• **Requirements**
In the lines from the one containing "Where should I click to: Click the" through the last line, substitute "chevron" for "arrow" and leave the rest unchanged. Give back only those lines.

• **Material to process**
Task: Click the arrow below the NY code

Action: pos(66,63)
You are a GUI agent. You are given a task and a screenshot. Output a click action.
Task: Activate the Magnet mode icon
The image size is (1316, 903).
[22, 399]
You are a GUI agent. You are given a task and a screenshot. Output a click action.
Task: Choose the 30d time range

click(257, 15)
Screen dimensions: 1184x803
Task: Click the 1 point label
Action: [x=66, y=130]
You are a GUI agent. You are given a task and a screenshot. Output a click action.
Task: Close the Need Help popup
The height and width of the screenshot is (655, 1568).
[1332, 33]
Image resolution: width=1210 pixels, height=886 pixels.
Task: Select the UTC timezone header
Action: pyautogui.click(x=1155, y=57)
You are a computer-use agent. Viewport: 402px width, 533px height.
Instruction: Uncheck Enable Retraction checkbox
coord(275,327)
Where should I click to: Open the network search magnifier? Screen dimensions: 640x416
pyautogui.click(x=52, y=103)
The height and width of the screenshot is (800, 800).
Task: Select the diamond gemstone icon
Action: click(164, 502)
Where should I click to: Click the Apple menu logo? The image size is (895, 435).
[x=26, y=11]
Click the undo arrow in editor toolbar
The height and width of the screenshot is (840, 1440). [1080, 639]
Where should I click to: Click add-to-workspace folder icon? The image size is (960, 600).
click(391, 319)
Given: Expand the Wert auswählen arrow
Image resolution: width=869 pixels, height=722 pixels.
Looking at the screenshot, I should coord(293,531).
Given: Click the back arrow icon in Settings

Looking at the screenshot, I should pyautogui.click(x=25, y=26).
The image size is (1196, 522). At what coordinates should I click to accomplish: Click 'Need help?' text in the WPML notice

• **Response**
Where should I click to: Click the Apple menu logo? The image size is (895, 435).
[x=26, y=11]
Click the undo chevron in editor toolbar
The height and width of the screenshot is (840, 1440). [1080, 639]
Where should I click to: Click add-to-workspace folder icon? The image size is (960, 600).
click(391, 319)
Given: Expand the Wert auswählen chevron
Image resolution: width=869 pixels, height=722 pixels.
Looking at the screenshot, I should coord(293,531).
Given: Click the back chevron icon in Settings

Looking at the screenshot, I should pyautogui.click(x=25, y=26).
The image size is (1196, 522). At what coordinates should I click to accomplish: Click 'Need help?' text in the WPML notice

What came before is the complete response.